Based on the results presented in Figure 5 and Figure 9, it can be concluded that a significant energy saving can be achieved by introducing the option of multiple semi-angle choices, at the expense of the system complexity due to employment of the beam-shaping lenses or different co-centric LEDs.

3.3. Led Tilting

With aim to further reduce energy consumption and/or to satisfy illuminance requirements, the optimization problem can be posed in terms of LED lamps tilting. It is assumed that each LED can be tilted by a certain angle in the room coordinate system. The orientation of the LED tilt in 3D is determined by two angles: the zenith angle, $\rho$, and the azimuth angle, $\epsilon$. The zenith angle $\rho$ ($-\pi /2\le \rho \le \pi /2$) corresponds to LED deviation in relation to the z-plane. The azimuth angle ($0\le \epsilon \le 2\pi$) represents the deviation in relation to the x-plane, i.e., it is the angle between the positive part of the x-axis and the projection on the x-y plane.

If the LED lamp coordinates (The indexes i and j are omitted since the presented analysis is general and valid for all pairs of LED and grid points.) are LED $(x,y,z)$ (note that $z=L_z$ is the height), the projection of the LED on x-y plane is given as LED $(x,y,0)$. If it is assumed that the LED is tilted by the angles $-\pi /2\le \rho \le \pi /2$ and $0\le \epsilon \le 2\pi$, the projection of the rotated LED axis (the height of the cone of LED lighting) on x-y plane is LED′ $(x_1,y_1,0)$. The distance between LED and LED′ on x-y plane is determined as $r=L_{z}tan\left(\rho \right)$ (see Figure 10).

Since the coordinates of LED locations $(x,y,0)$ are known, the coordinates LED′ $(x_1,y_1,0)$ can be determined as:

$$\begin{array}{cc}\hfill & x_1=x+L_{z}tan\left(\rho \right)cos\left(\epsilon \right),\hfill \\ \hfill & y_1=y+L_{z}tan\left(\rho \right)sin\left(\epsilon \right).\hfill \end{array}$$

(16)

Note that the grid point coordinate GP $(x_g,y_g,0)$ are also known.

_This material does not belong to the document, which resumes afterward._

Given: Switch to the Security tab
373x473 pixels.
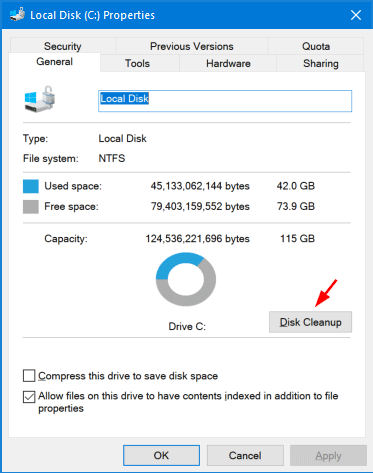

Finally, based on the geometry of the system setup presented in Figure 10, the angle of irradiance can be determined as:

$$\begin{array}{cc}\hfill & cos\left(\theta \right)=\frac{d^2+b^2-c^2}{2db},\mathrm{for}{c}^2>d^2+b^2(\theta \le \pi /2),\hfill \\ \hfill & d=\sqrt{L_z^2+{(x_g-x)}^2+{(y_g-y)}^2},\hfill \\ \hfill & b=\sqrt{L_z^2+{(x_1-x)}^2+{(y_1-y)}^2},\hfill \\ \hfill & c=\sqrt{{(x_1-x_g)}^2+{(y_1-y_g)}^2}.\hfill \end{array}$$

(17)

If the LEDs tilting is implemented within the smart lighting system, then the elements $h_{ji}$ of the illuminance matrix $\mathbf{H}$ are defined in (4), but the cosine of the angle of irradiance, $cos\left({\theta }_{ji}\right)$, is determined by (17), while the angle of incidence, ${\psi }_{ji}$, is related to the receiver characteristics and can be determined as:

$$cos\left({\psi }_{ji}\right)=\frac{L_z}{d_{ji}},$$

(18)

where $d_{ji}$ is defined in (17).

The overall illumination for the systems with the same configuration as in Figure 3a (without LEDs dimming, the semi-angle is ${\mathrm{\Phi }}_{1/2}={20}^0$) is presented in Figure 11 and Figure 12, considering different zenith and azimuth angels. Figure 11 represents the overall illumination in the room, for constant zenith angle, $\rho ={30}^0$, while the azimuth angle is $\epsilon =0^0$, $\epsilon ={90}^0$, $\epsilon ={180}^0$ and $\epsilon ={270}^0$. On the other hand, Figure 12 shows the overall illumination for constant azimuth angle, $\epsilon ={90}^0$, while the zenith angle is $\rho ={20}^0$, $\rho ={40}^0$, $\rho ={60}^0$ and $\rho ={80}^0$. Based on the presented results, it is proved that the geometric analysis of tilted LED system is correct and affects overall illumination in the indoor space.

Problem 3.

Formulation: Minimise energy consumption by dimming vector $\mathbf{s}$ and the tilting angles of LEDs, while satisfying user illumination requirements.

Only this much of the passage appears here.